The Academy of Music, a storied 2,000-seat music hall turned grand movie theater (my grandmother would take me there for matinees), transformed into a rock palace and later became the Palladium Ballroom and nightclub. Eventually, it was bought by NYU, torn down and replaced by a dormitory and Trader Joe’s (such is progress and property values).
As I noted, this was our first real rock concert, featuring three amazing headliners and their respective bands. We advertised it in all the weeklies—Village Voice, East Village Other, The Rat, Rock—and expected the same overwhelming ticket sales as our Oldies extravaganzas. We had stupidly not reckoned that the other New York rock palaces were also booking big acts for that same weekend. The Fillmore East, Electric Circus and Capitol Theater in Rye, NY, all had major acts from the Rolling Stones to Procol Harum to Moby Grape. I think Jimi Hendrix was in town, as well.
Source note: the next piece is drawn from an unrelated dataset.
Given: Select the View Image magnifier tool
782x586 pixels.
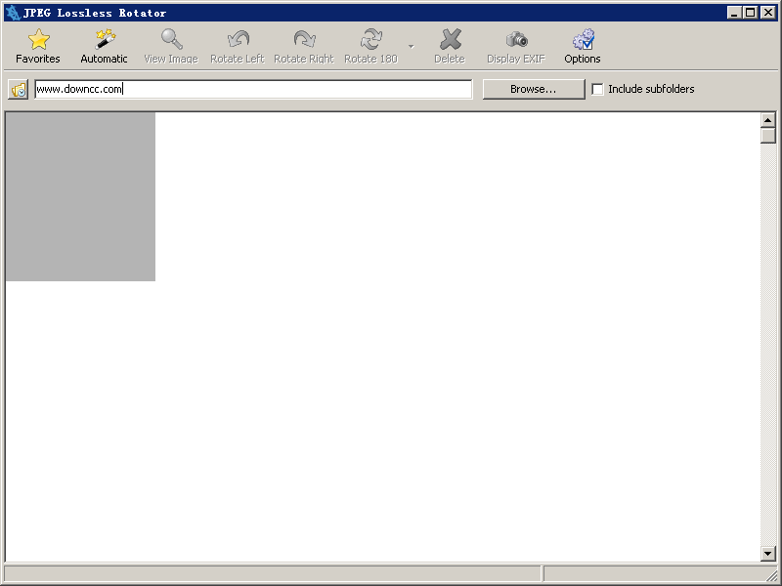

There was more talent than demand. We averaged a paltry 500 tickets each night for a 2000+ seat theater. This brilliant financial failure was, however, the stuff of good storytelling. Each performer gave their all despite the disappointing crowd size. However, I didn’t even notice all the empty seats.
I watched each of the four shows alone in the deep orchestra pit from The Academy of Music’s early incarnations that went unused. At 1 a.m., after the last show on Saturday night, I was hanging out in the lobby when Linda—forgive me, Ms. Ronstadt—and her band emerged.
She stopped in front of one of the lobby’s 10-foot tall mirrors to comb her flowing black hair and bangs, and I felt the fates had given me the chance I wished for. I was just about to tell her I was the concert’s graphic designer and love all her albums. I waited for the right moment … after her combing was done. Then all of a sudden, seeing me staring at her in the mirror, she casually said “hi.”
I was tongue-tied but managed to say “hi” back. Then watched as she walked away, under the pale yellow marquee lights, into a waiting car. The moment of a fantasy fulfilled was over in an instant.
I returned to the room where our concert producer, shocked by the indignity of the weekend’s receipts, suddenly looked up at me and growled, “This was a disaster! Why are YOU grinning?!”
“Linda Ronstadt just said ‘hi’ to me.”